J’ai eu la chance de découvrir le duo il y a juste deux mois au festival de St Rémy dans les Alpilles : si je me réjouis de les entendre dans le même programme- c’est très rare aujourd’hui, je repense à mon introduction d’alors : “Ces deux là se connaissent depuis 2007, le pianiste a participé à deux des groupes de la saxophoniste At Work en 2014 et le quartet Cooking sorti sur le label Gazebo en octobre 2019. Ils sont même doublement liés puisque Cooking fut reconnu comme le meilleur album de l’année et Paul Lay, le meilleur instrumentiste. Victoires méritées consacrant un groupe, une saxophoniste que je suis depuis longtemps. Ce qui plonge toujours quelque peu dans un rembobinage mémoriel...”
Je ne serai pas au bout de mes surprises ce soir car il est rare d’assister à deux concerts aussi différents, nouvelle preuve de l’infinie variété du jazz, musique vivante d’interprétation et de création. Dès le premier titre, on est dans Jobim avec ce Piano na mangueira qu’annonce, confuse Géraldine, ne sachant pas comment prononcer le portugais brésilien. Je n’avais pas reconnu à St Rémy, faut dire que Jobim je ne connais pas bien, à part les banalités ressassées, la récupération ensorcelante de Stan Getz The sound accompagné de la chanteuse Astrud Gilberto. D’ailleurs j’attends avec impatience la sortie du prochain livre d’Alain Gerber chez Frémeaux pour avoir un approfondissement sur la bossa. Géraldine Laurent et Paul Lay sortent des sentiers battus pour explorer un répertoire foisonnant de plus de quatre cents titres. Ils poursuivent par une valse enivrante et mélancolique Valsa de porto das Caixas. Si vous ne vous remuez pas à son écoute, consultez…

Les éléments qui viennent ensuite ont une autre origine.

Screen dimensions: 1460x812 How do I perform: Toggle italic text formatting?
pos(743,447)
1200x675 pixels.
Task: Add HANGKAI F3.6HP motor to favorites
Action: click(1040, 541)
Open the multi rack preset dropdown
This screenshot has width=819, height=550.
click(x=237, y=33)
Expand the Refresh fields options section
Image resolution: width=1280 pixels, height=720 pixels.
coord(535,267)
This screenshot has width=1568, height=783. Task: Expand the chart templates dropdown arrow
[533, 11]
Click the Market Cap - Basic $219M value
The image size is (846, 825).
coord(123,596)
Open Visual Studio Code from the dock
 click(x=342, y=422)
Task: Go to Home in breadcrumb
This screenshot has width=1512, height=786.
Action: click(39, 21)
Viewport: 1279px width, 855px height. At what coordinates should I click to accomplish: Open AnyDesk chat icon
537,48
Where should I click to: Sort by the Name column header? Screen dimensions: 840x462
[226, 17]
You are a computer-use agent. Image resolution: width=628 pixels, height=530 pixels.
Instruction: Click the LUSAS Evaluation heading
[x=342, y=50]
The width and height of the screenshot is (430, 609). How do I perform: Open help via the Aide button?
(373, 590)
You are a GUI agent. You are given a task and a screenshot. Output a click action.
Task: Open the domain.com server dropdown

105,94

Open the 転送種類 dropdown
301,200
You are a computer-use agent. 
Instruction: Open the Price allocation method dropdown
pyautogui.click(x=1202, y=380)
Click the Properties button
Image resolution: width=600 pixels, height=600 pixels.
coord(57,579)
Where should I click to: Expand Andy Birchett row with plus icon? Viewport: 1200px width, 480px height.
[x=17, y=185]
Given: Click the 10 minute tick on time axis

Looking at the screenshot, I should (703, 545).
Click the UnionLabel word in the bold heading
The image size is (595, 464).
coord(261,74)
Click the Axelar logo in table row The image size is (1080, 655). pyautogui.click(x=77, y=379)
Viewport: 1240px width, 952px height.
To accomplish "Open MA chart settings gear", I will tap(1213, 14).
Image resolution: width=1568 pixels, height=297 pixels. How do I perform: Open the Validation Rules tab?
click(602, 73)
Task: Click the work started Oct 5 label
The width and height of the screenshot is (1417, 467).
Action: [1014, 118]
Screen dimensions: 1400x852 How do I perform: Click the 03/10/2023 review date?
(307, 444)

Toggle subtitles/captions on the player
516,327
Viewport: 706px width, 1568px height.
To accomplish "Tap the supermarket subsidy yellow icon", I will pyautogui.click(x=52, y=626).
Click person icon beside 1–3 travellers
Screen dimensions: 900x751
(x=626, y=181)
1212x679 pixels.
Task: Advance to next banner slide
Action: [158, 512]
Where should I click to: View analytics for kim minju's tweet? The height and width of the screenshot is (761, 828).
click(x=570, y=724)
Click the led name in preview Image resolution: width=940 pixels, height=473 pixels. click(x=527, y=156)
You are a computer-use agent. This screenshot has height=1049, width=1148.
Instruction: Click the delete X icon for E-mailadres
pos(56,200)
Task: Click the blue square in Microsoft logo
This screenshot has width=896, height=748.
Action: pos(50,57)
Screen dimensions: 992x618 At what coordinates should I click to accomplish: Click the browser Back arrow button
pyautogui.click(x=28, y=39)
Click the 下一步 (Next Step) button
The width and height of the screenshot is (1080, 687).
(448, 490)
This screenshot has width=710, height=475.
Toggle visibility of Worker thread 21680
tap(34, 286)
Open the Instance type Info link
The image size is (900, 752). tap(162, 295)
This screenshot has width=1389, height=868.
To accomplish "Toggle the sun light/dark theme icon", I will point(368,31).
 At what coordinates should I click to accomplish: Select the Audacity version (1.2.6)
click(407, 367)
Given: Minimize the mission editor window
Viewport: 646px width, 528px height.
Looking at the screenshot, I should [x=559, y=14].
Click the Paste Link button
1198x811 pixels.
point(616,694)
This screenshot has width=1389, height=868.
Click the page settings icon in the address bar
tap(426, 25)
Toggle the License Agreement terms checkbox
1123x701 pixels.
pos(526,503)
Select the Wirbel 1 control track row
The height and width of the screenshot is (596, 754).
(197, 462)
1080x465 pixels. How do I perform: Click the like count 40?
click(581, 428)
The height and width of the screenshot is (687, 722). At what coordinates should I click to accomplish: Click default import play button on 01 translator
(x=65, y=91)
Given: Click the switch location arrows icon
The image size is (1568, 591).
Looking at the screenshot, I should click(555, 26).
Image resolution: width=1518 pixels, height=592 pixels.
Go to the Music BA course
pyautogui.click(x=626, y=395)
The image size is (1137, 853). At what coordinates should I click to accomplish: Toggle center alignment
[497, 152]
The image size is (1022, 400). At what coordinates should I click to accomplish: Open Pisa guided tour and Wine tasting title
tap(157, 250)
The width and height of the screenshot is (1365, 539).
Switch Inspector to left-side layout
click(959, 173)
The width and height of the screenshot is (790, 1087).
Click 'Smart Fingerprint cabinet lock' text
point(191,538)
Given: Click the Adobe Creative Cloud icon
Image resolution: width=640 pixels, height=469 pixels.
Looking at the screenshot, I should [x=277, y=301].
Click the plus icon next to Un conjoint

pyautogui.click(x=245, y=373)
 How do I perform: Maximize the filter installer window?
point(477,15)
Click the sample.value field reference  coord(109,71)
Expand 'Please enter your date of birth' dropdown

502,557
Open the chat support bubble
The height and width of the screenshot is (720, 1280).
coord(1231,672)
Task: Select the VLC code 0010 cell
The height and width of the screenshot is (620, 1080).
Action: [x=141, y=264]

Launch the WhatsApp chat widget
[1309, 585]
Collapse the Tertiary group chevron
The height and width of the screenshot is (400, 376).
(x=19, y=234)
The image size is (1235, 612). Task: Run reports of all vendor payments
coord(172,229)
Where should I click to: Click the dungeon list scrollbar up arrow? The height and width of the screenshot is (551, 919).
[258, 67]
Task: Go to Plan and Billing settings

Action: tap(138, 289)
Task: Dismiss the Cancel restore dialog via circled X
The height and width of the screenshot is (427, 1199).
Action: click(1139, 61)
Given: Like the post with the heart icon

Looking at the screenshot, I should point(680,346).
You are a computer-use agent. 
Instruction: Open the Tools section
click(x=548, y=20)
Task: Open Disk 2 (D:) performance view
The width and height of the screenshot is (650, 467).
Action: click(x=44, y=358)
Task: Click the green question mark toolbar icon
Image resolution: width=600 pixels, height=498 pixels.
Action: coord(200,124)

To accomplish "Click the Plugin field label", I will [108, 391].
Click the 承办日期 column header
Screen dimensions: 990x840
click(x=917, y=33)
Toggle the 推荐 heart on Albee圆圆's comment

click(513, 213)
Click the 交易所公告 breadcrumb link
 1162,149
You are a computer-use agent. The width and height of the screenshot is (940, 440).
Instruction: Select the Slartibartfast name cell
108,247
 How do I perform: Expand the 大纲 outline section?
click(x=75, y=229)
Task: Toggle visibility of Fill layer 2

Ce soir le duo va au-delà des sempiternels Girl from Ipanema, Desafinado et autres One Note Samba, préférant choisir des thèmes moins connus de nous Européens. Ils ne pourront pas reculer devant un ou deux standards incontournables que le public doit attendre, comme Chega de Saudade dont on reconnaît le fredon assez compliqué, un passage subtil entre mineur et majeur qui fait l’intérêt et le trouble de la composition. Mais voilà que nos acrobates duettistes se perdent dans les bifurcations subtilement intriquées de leurs développements respectifs ou à l’unisson. Quand enfin le thème survient, le public est soulagé, moi aussi, on s’ y retrouve et c’est bien. La saxophoniste a de l’expressivité à revendre, elle se distingue par le rythme qu’elle imprime à son discours, la façon d’articuler son propos. Intemporelle, sa musique avance sans nostalgie aucune. Un timbre et un phrasé uniques servis par un son exceptionnel ce soir dans la grande salle de la Maison. Géraldine semble ne jamais s’arrêter, son souffle continu dispense de longues volutes enrubannées comme les paperolles des cahiers proustiens
Si je retrouvais les effluves, les fragments de certaines mélodies à St Rémy dans un univers étranger et familier, le duo jouant sa musique, ce soir, sans hésitation, on est dans un Jobim jazzifié, un peu débrasiliénisé ( me souffle malicieusement Didier Levallet osant le néologisme. Après tout ses compositions raffinées ont ouvert la voie au jazz. Loin des clichés d’une saudade alanguie, le Jobim du duo est emporté, vibrant, exacerbé sous les doigts de Paul Lay qui se tord et se soulève du clavier, privilégiant une approche physique de l’instrument, décontracté et disponible à ce qui advient dans l’instant, à ce qui surgit sous ses doigts dans un style emporté et percussif.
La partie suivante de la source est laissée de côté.